Extract every line of the listing below and reproduce each one verbatim, in its original order.

++++++++++

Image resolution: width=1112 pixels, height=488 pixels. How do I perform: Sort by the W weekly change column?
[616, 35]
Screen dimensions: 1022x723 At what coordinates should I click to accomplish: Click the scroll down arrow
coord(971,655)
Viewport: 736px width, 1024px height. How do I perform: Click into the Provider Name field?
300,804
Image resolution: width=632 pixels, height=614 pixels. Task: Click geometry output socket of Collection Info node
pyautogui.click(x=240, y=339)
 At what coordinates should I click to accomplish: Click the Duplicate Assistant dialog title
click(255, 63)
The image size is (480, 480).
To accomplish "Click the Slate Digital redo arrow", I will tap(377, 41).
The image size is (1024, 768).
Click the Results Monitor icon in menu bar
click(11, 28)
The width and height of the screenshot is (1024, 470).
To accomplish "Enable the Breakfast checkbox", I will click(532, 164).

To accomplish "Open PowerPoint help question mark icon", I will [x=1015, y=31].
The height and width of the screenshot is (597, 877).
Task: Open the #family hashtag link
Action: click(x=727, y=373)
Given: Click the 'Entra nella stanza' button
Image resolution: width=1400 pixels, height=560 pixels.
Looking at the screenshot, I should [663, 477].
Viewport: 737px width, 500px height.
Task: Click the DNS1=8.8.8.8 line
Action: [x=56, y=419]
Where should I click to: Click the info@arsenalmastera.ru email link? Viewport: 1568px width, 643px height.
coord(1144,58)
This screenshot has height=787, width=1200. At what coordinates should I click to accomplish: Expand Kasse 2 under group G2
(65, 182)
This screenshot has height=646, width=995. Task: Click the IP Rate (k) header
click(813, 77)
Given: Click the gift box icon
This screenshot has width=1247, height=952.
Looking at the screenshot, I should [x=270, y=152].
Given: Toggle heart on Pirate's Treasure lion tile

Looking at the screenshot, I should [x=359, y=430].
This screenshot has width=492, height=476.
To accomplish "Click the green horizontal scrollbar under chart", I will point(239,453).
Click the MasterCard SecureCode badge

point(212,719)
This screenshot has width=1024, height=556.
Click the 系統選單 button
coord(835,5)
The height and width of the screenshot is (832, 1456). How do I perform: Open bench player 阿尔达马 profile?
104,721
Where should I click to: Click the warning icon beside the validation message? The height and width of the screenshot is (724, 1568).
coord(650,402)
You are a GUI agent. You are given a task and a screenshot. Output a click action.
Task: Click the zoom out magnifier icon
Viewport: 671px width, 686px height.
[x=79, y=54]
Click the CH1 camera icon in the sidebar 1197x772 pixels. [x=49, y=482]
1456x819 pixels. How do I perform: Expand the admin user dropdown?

++++++++++

• [Expected answer]:
Image resolution: width=1112 pixels, height=488 pixels. How do I perform: Sort by the W weekly change column?
[616, 35]
Screen dimensions: 1022x723 At what coordinates should I click to accomplish: Click the scroll down arrow
coord(971,655)
Viewport: 736px width, 1024px height. How do I perform: Click into the Provider Name field?
300,804
Image resolution: width=632 pixels, height=614 pixels. Task: Click geometry output socket of Collection Info node
pyautogui.click(x=240, y=339)
 At what coordinates should I click to accomplish: Click the Duplicate Assistant dialog title
click(255, 63)
The image size is (480, 480).
To accomplish "Click the Slate Digital redo arrow", I will tap(377, 41).
The image size is (1024, 768).
Click the Results Monitor icon in menu bar
click(11, 28)
The width and height of the screenshot is (1024, 470).
To accomplish "Enable the Breakfast checkbox", I will click(532, 164).

To accomplish "Open PowerPoint help question mark icon", I will [x=1015, y=31].
The height and width of the screenshot is (597, 877).
Task: Open the #family hashtag link
Action: click(x=727, y=373)
Given: Click the 'Entra nella stanza' button
Image resolution: width=1400 pixels, height=560 pixels.
Looking at the screenshot, I should [663, 477].
Viewport: 737px width, 500px height.
Task: Click the DNS1=8.8.8.8 line
Action: [x=56, y=419]
Where should I click to: Click the info@arsenalmastera.ru email link? Viewport: 1568px width, 643px height.
coord(1144,58)
This screenshot has height=787, width=1200. At what coordinates should I click to accomplish: Expand Kasse 2 under group G2
(65, 182)
This screenshot has height=646, width=995. Task: Click the IP Rate (k) header
click(813, 77)
Given: Click the gift box icon
This screenshot has width=1247, height=952.
Looking at the screenshot, I should [x=270, y=152].
Given: Toggle heart on Pirate's Treasure lion tile

Looking at the screenshot, I should [x=359, y=430].
This screenshot has width=492, height=476.
To accomplish "Click the green horizontal scrollbar under chart", I will point(239,453).
Click the MasterCard SecureCode badge

point(212,719)
This screenshot has width=1024, height=556.
Click the 系統選單 button
coord(835,5)
The height and width of the screenshot is (832, 1456). How do I perform: Open bench player 阿尔达马 profile?
104,721
Where should I click to: Click the warning icon beside the validation message? The height and width of the screenshot is (724, 1568).
coord(650,402)
You are a GUI agent. You are given a task and a screenshot. Output a click action.
Task: Click the zoom out magnifier icon
Viewport: 671px width, 686px height.
[x=79, y=54]
Click the CH1 camera icon in the sidebar 1197x772 pixels. [x=49, y=482]
1456x819 pixels. How do I perform: Expand the admin user dropdown?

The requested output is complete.